Chatterbox

Has Jonah Goldberg Gone Soft on Hillary?

Her name’s been removed from his forthcoming book’s subtitle.

Three months ago, I speculated that Jonah Goldberg’s forthcoming book, then titled Liberal Fascism: The Totalitarian Temptation From Mussolini to Hillary Clinton, was the victim of a swift and violent paradigm shift. The 2006 elections and the right’s critical drubbing of Dinesh D’Souza’s The Enemy at Home: The Cultural Left and Its Responsibility for 9/11—which proposed a strategic alliance between Muslim theocrats and the American right against the degenerate American left—had rendered conservatism’s lunatic fringe suddenly unfashionable. This couldn’t, I thought, be good news for a book that portrayed Hillary Clinton as a goose-stepping brownshirt. One hint that Doubleday might be feeling nervous was that the book’s publication date, originally planned for 2005, had been delayed repeatedly, and had just been delayed once more, to Dec. 26, 2007. Goldberg’s publisher, Adam Bellow, insisted that the book’s delays were attributable entirely to the extreme care being taken to get the history just right, and Goldberg himself, after stating on National Review’s online chat-fest “The Corner” that he found me to be “a bore and a fairly nasty and humorless fellow,” said the book was delayed only because “it’s not done yet.” My “assertion that the book’s delayed for marketing reasons would be a flat-out lie if it weren’t flat-out conjecture,” Goldberg thundered.

What Bellow and Goldberg said didn’t strike me as necessarily inconsistent with what I’d written. I could well envision that the extreme care to which Bellow referred might include frantic tweaking of tone to make Goldberg sound less like Ann Coulter and more like David Brooks. But whatever the reason for the delay, the marketing plan for Goldberg’s book has been altered since I last wrote, and the direction has been away from Coulterism. A book’s subtitle is part of a book’s marketing, is it not? Ladies and gentlemen, the subtitle has been changed.

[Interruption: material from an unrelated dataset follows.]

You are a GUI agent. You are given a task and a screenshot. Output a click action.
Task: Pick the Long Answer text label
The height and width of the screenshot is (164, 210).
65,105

Gone is The Totalitarian Temptation From Mussolini to Hillary Clinton. Now the subtitle is The Totalitarian Temptation From Hegel to Whole Foods. This is undeniably kinder, gentler, and less political. But it isn’t necessarily more truthful. As liberal blogger Ezra Klein points out, John Mackey, founder and chief executive of Whole Foods, is a libertarian. In a recent speech, Mackey said, “The Left’s goal remains either to cripple or to destroy capitalism.” That doesn’t sound very liberal to me. Perhaps Goldberg has found a way to write around Mackey’s inconvenient politics. Or perhaps he’ll have to go back to the drawing board. One option might be for Goldberg to change the title to The Road to Serfdom, which is what F.A. Hayek called this book when he published it 50-odd years ago. Goldberg should know, though, that a cartoon version of Hayek’s most famous work is already in circulation.